◆ **WRITTEN TASK**: Shift every answer coordinate by adding 135, and write out all the records from the line with "Task: Click the" through the line with "Action: tap(407, 125)", requests included.

◆ **DATA TO PROCESS**:
- - -

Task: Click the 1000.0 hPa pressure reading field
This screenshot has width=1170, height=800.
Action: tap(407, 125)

- - -

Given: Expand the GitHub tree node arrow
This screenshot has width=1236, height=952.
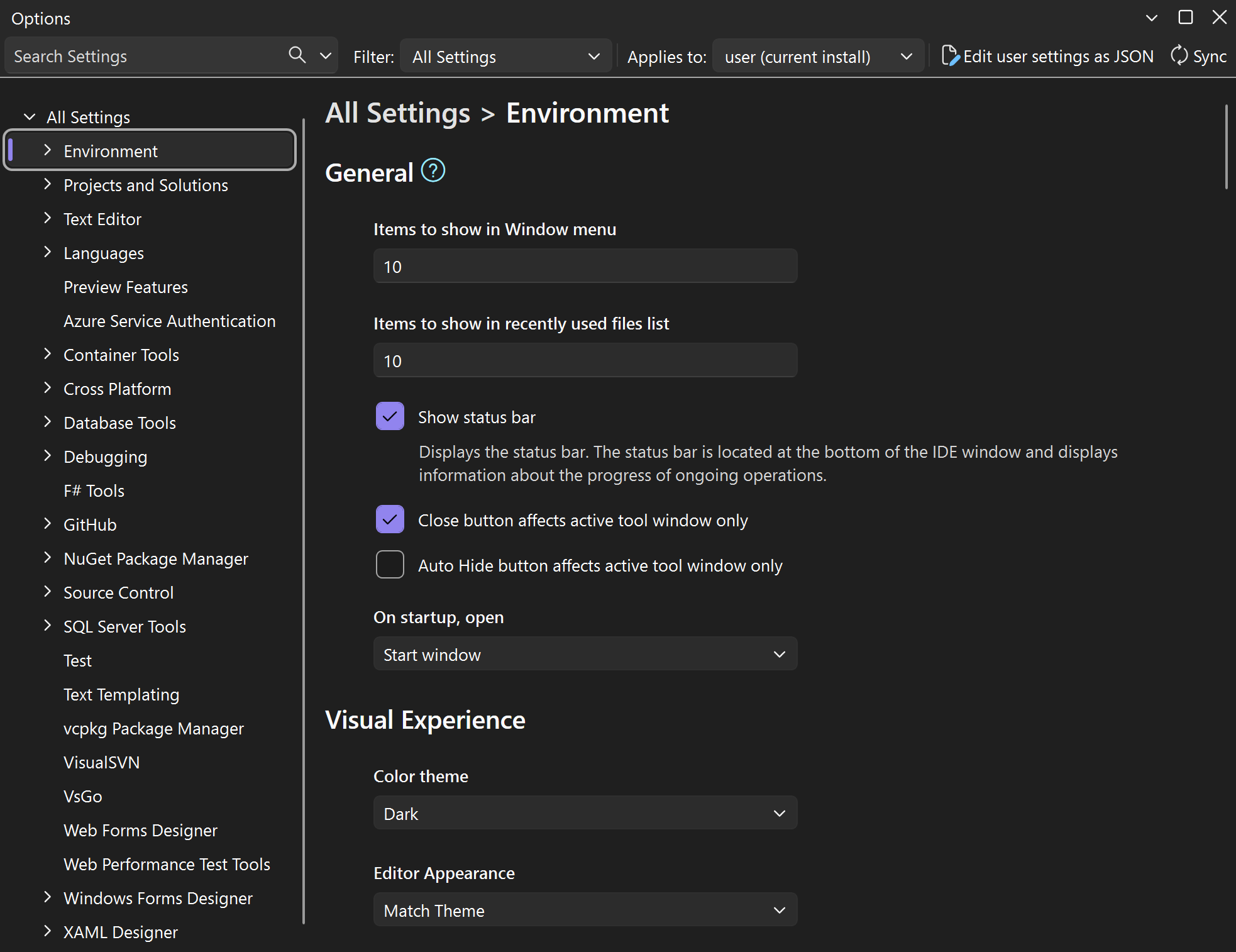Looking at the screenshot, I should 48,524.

- - -

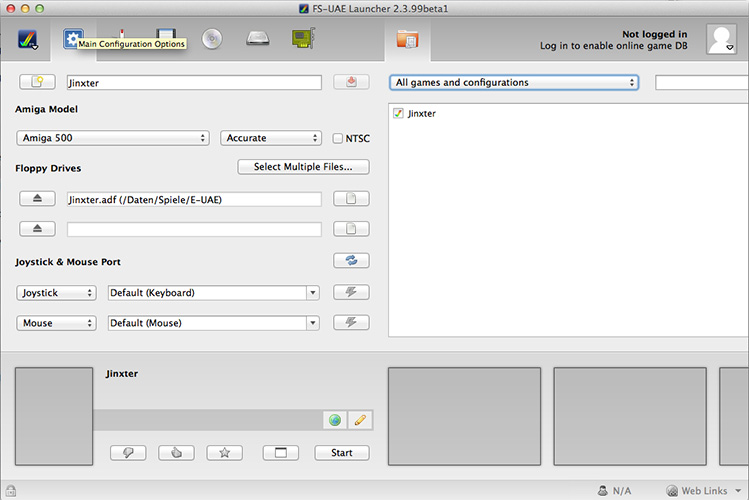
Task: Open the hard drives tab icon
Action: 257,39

- - -

◆ **EXERCISE SOLUTION**:
Task: Click the 1000.0 hPa pressure reading field
This screenshot has width=1170, height=800.
Action: tap(542, 260)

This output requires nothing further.